**What is being asked:**
Locate the line that contains "You are a GUI agent. The screenshot is 916×2576." in the entries below, then repeat it and every following line through the line that contains "خطوات فحوصات باقة", exactly, and no others.

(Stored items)

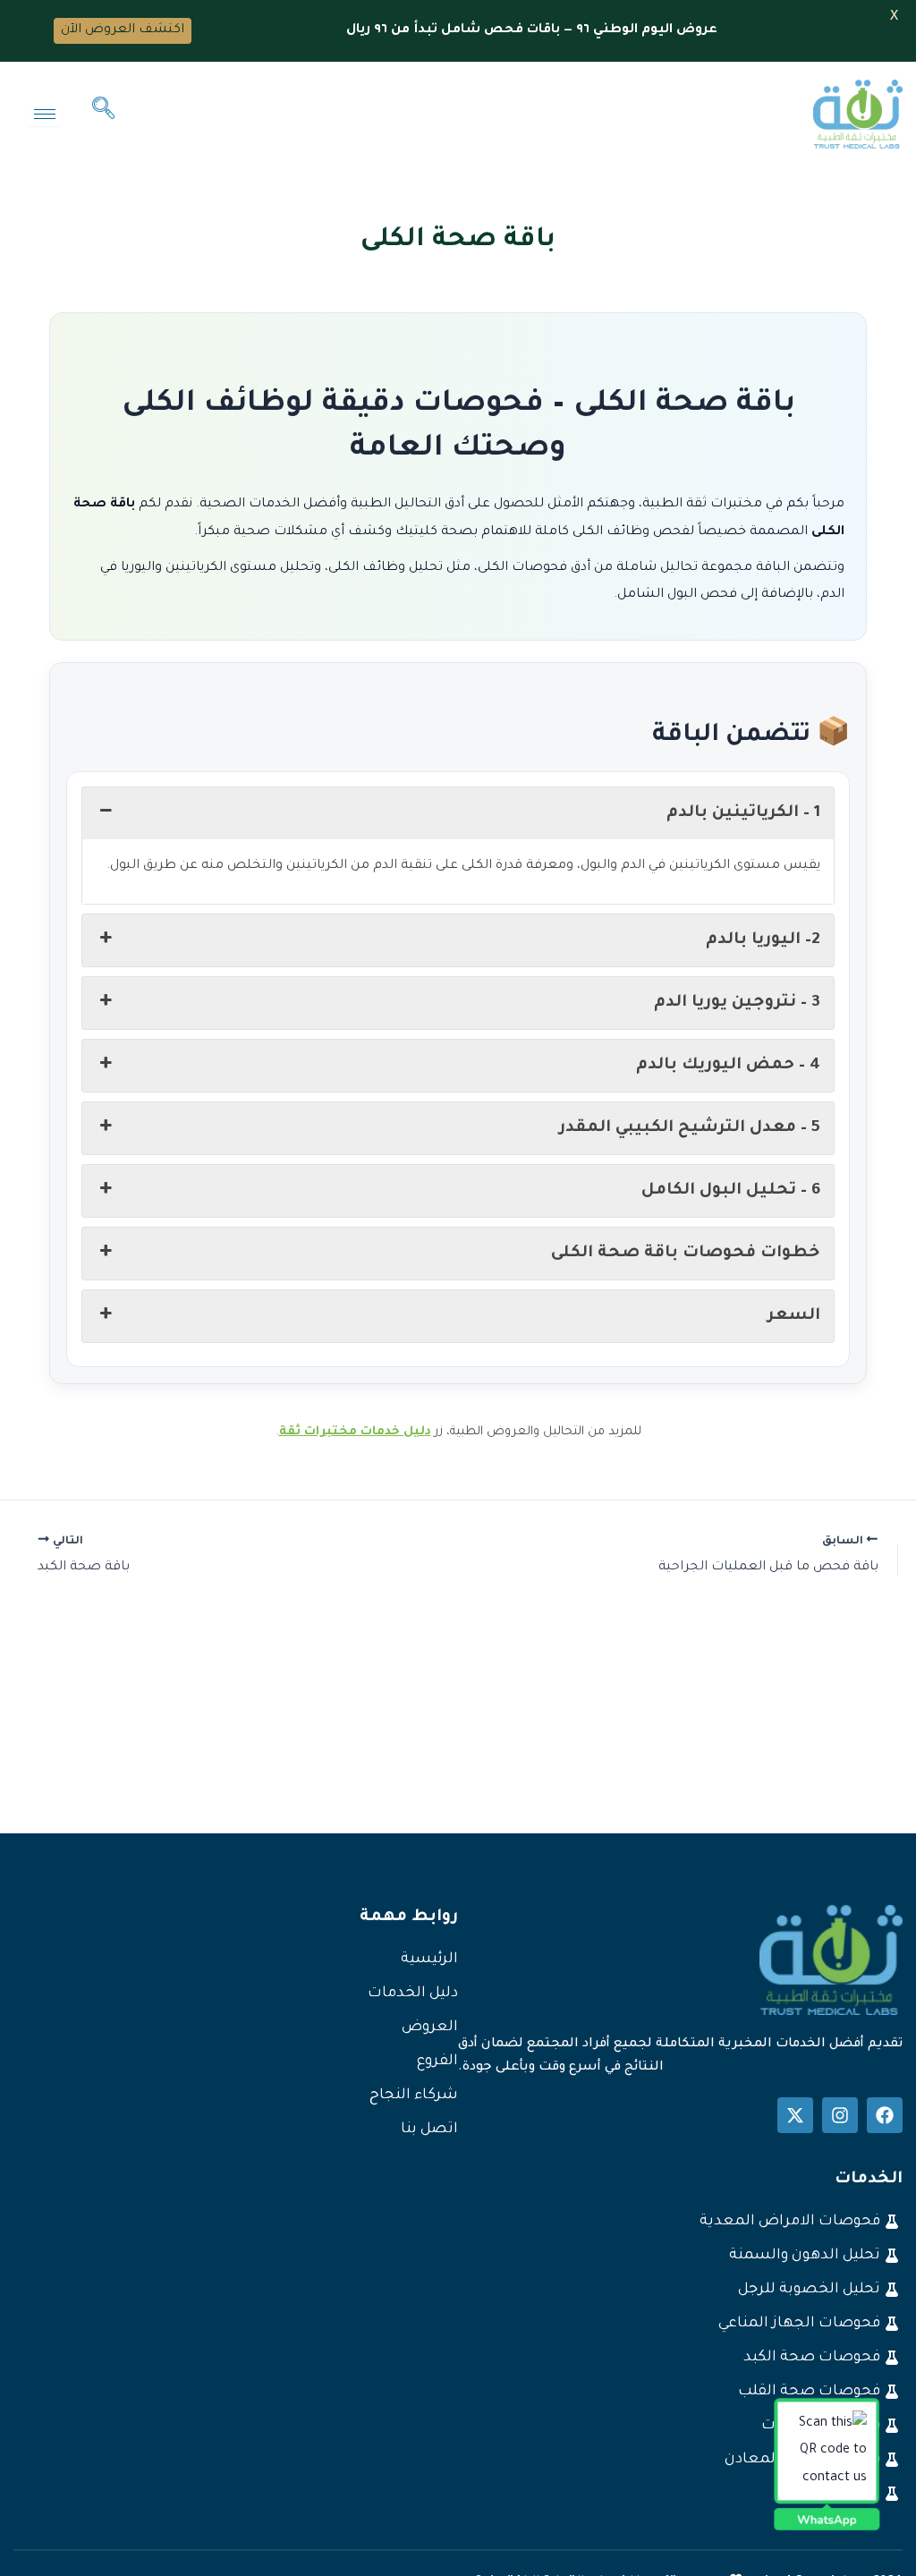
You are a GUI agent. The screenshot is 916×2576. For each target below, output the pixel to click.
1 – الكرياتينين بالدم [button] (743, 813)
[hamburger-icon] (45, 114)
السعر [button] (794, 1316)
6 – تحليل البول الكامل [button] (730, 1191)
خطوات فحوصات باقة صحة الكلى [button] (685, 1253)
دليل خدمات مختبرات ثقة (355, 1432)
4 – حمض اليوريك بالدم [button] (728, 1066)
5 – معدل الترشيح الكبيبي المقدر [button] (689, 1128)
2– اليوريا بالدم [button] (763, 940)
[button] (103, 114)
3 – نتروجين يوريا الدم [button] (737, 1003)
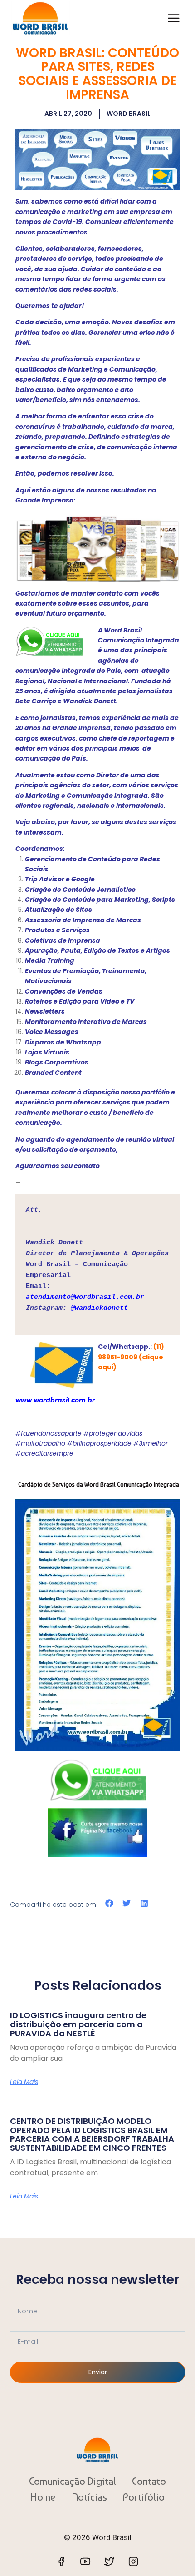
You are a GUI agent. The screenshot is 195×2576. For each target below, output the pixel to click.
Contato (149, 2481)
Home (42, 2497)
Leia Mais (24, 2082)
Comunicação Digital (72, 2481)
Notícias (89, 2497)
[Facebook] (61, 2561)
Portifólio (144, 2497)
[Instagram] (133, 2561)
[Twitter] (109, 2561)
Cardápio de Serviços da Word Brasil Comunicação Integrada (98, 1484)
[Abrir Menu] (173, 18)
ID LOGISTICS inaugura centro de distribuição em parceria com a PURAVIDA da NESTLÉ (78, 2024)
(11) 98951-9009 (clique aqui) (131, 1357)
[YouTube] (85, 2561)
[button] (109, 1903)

...

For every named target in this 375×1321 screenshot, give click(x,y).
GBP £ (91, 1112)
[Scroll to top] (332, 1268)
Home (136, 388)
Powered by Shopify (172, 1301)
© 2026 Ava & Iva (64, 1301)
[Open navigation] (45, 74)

**Result of this exercise:**
You are a GUI agent. The screenshot is 916×2576. For each target below, output the pixel to click.
1 – الكرياتينين بالدم [button] (743, 813)
[hamburger-icon] (45, 114)
السعر [button] (794, 1316)
6 – تحليل البول الكامل [button] (730, 1191)
خطوات فحوصات باقة صحة الكلى [button] (685, 1253)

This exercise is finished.